Agents SDK
The cachly Agents SDK provides a purpose-built caching layer for AI agents. Cache tool calls, chain-of-thought reasoning, and agent memory to reduce latency and LLM costs.
Why Cache AI Agents?
Cut LLM Costs
Identical tool calls and reasoning chains are cached – no redundant API calls.
Sub-ms Latency
Cached responses return in <1 ms instead of 2–30s LLM round-trips.
Persistent Memory
Agent context and learned patterns survive across sessions and restarts.
Installation
Python
pip install cachly-agents
TypeScript / Node.js
npm install @cachly/agents
Go
go get github.com/cachlydev/agents-go
Quick Start
from cachly_agents import AgentCache
cache = AgentCache(api_key="ck_...", instance="my-agent-cache")

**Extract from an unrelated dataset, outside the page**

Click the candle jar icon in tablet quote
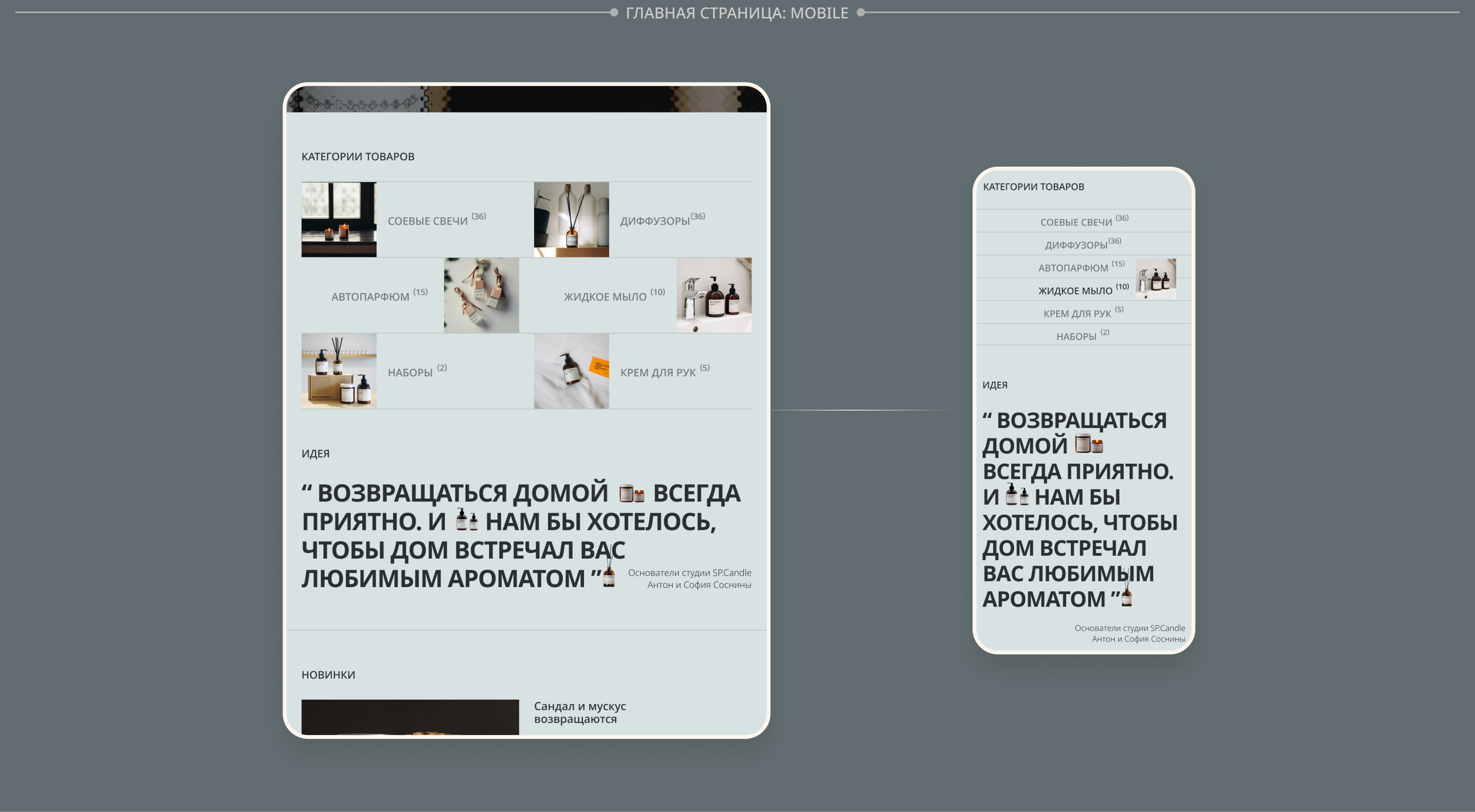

# Cache a tool call result
@cache.tool("weather_lookup")
def get_weather(city: str) -> dict:
return call_weather_api(city)
# Cache chain-of-thought reasoning
@cache.chain("math_reasoning")
def solve_math(problem: str) -> str:
return call_llm(f"Solve step by step: {problem}")
# Agent memory – persists across sessions
memory = cache.memory("agent-007")
memory.set("last_topic", "kubernetes scaling")
print(memory.get("last_topic")) # "kubernetes scaling"Core Concepts
🔧 Tool Call Caching
Wrap any tool/function with @cache.tool(). Identical inputs return cached outputs. Supports exact match and semantic similarity.
| Option | Default | Description |
|---|---|---|
| ttl | 3600 | Cache TTL in seconds |
| semantic | false | Enable semantic similarity matching |
| threshold | 0.92 | Similarity threshold (if semantic=true) |
🔗 Chain-of-Thought Caching
Cache multi-step reasoning chains. If the same (or similar) problem is seen again, the entire reasoning chain is returned without re-running each step. Saves multiple LLM round-trips per invocation.
🧠 Agent Memory
A key-value store scoped per agent ID. Persists learned context, user preferences, and session state across restarts. Backed by the same cache engine with optional TTL.